* **REQUEST**:
Locate every line in the entries below that contains the string "timestamp", and copy each of those lines out. Case counts.
** begin WORKING DATA **
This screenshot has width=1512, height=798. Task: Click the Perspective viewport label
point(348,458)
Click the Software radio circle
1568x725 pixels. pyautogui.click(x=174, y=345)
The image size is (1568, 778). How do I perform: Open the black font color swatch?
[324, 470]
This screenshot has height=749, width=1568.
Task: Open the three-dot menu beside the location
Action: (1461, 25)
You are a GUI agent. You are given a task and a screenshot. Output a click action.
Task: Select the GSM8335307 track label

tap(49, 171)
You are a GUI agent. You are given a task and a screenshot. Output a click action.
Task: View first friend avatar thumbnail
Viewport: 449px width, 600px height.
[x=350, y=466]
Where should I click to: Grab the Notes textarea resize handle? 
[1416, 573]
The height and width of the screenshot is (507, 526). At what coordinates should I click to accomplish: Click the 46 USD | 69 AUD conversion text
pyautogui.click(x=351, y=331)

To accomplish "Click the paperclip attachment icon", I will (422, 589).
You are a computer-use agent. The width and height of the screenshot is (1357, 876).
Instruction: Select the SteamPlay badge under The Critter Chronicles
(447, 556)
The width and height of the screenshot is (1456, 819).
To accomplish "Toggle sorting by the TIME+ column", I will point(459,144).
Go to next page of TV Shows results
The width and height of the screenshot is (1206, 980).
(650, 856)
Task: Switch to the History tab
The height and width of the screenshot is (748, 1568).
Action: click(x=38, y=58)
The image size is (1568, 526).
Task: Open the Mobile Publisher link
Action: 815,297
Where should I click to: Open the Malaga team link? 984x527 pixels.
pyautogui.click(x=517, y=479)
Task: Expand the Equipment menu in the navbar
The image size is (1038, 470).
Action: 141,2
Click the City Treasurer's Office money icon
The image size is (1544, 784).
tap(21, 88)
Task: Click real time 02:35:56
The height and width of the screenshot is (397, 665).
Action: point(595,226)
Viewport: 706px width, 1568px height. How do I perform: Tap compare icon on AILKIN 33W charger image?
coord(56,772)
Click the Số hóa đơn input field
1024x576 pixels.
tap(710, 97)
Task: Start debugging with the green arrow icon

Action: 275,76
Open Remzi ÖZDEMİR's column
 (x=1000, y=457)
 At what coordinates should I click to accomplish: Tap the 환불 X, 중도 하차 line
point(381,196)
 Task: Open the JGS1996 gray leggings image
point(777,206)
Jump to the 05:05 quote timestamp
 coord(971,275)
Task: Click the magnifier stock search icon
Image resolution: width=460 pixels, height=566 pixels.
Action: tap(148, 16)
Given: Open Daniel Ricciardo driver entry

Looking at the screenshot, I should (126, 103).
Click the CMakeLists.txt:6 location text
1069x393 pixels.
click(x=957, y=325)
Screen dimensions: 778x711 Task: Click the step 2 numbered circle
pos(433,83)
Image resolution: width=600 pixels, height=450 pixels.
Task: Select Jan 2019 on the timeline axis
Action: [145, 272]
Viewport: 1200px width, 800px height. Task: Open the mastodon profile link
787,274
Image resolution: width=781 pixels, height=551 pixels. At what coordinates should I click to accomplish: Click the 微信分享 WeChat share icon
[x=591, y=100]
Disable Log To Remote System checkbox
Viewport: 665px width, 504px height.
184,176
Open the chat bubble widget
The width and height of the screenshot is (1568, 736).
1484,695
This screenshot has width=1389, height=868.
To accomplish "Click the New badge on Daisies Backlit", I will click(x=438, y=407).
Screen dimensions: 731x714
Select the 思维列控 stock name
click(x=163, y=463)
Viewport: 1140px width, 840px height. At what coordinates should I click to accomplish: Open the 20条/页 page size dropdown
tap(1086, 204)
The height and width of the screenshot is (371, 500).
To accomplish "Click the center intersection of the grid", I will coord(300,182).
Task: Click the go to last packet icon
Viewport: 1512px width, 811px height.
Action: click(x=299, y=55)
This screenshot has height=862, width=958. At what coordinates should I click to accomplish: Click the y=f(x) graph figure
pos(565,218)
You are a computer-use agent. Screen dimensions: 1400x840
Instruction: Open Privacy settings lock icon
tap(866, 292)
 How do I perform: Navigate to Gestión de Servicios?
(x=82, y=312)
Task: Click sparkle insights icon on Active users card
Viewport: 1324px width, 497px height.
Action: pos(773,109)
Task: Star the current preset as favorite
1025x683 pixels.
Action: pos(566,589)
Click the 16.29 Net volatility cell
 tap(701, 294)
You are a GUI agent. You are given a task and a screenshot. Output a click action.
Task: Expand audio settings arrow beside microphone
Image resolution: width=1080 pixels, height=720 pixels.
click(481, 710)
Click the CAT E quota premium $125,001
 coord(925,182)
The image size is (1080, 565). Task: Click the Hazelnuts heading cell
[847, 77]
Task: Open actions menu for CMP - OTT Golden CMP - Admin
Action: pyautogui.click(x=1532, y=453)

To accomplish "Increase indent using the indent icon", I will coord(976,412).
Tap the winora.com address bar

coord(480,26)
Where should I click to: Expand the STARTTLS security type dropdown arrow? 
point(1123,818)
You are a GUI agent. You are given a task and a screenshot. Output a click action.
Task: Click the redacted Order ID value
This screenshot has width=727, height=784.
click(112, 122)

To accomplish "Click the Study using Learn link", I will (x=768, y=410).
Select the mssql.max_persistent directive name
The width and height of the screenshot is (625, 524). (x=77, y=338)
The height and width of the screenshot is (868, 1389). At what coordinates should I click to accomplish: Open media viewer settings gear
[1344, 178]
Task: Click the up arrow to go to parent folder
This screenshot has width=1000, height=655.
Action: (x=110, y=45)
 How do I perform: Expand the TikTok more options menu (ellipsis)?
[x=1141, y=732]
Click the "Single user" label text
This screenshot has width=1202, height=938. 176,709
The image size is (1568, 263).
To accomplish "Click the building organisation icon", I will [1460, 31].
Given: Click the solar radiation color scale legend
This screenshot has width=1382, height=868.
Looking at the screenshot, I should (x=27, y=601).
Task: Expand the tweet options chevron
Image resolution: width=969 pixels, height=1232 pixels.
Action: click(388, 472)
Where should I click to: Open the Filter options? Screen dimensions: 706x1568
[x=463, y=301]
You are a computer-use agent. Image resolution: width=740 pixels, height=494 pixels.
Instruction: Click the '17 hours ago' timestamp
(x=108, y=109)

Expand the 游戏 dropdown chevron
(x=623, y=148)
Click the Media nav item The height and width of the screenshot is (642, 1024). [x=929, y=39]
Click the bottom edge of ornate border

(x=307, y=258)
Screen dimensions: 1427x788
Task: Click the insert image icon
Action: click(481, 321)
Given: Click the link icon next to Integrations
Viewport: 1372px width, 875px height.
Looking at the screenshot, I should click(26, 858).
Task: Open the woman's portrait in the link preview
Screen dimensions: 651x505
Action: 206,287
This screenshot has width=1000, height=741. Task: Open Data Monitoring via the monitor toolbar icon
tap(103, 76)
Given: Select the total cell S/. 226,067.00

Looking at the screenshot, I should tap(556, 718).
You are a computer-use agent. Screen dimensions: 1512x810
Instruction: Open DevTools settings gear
** end WORKING DATA **
* **THE OUTPUT**:
Jump to the 05:05 quote timestamp
Instruction: Click the '17 hours ago' timestamp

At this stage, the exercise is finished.